START Listed records
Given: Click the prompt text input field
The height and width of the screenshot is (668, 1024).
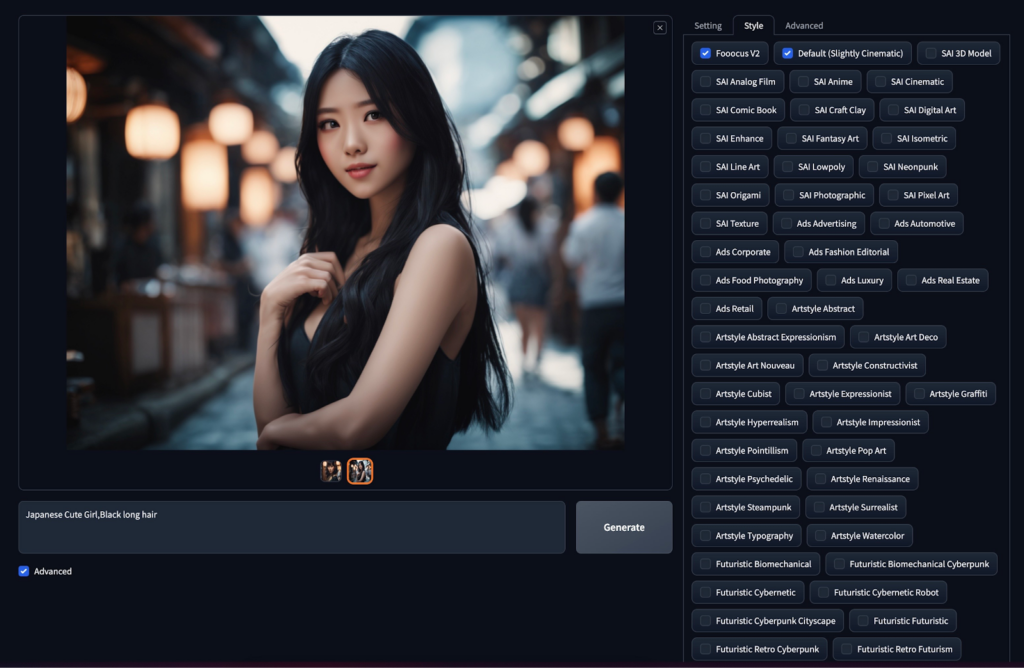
END Listed records
START Listed records
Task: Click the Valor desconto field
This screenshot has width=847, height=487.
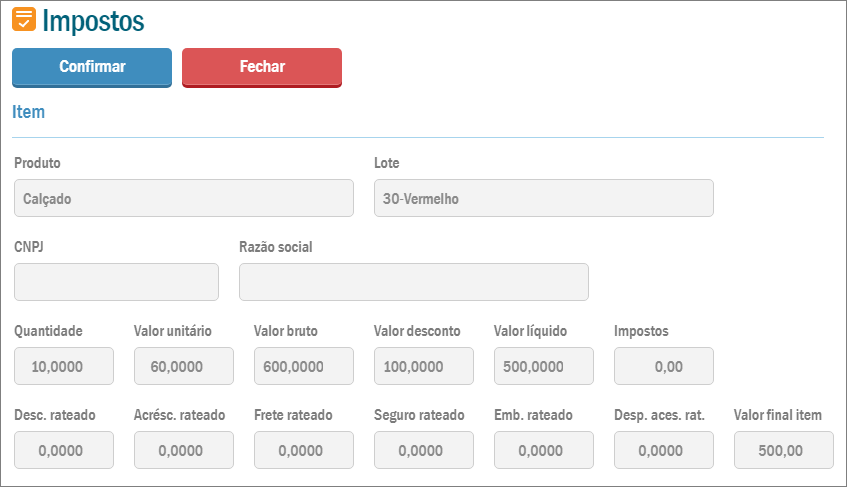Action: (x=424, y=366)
END Listed records
Problem description:
What lines above contain the word "Click"? Return each such line.

Reply to the exercise:
Given: Click the prompt text input field
Task: Click the Valor desconto field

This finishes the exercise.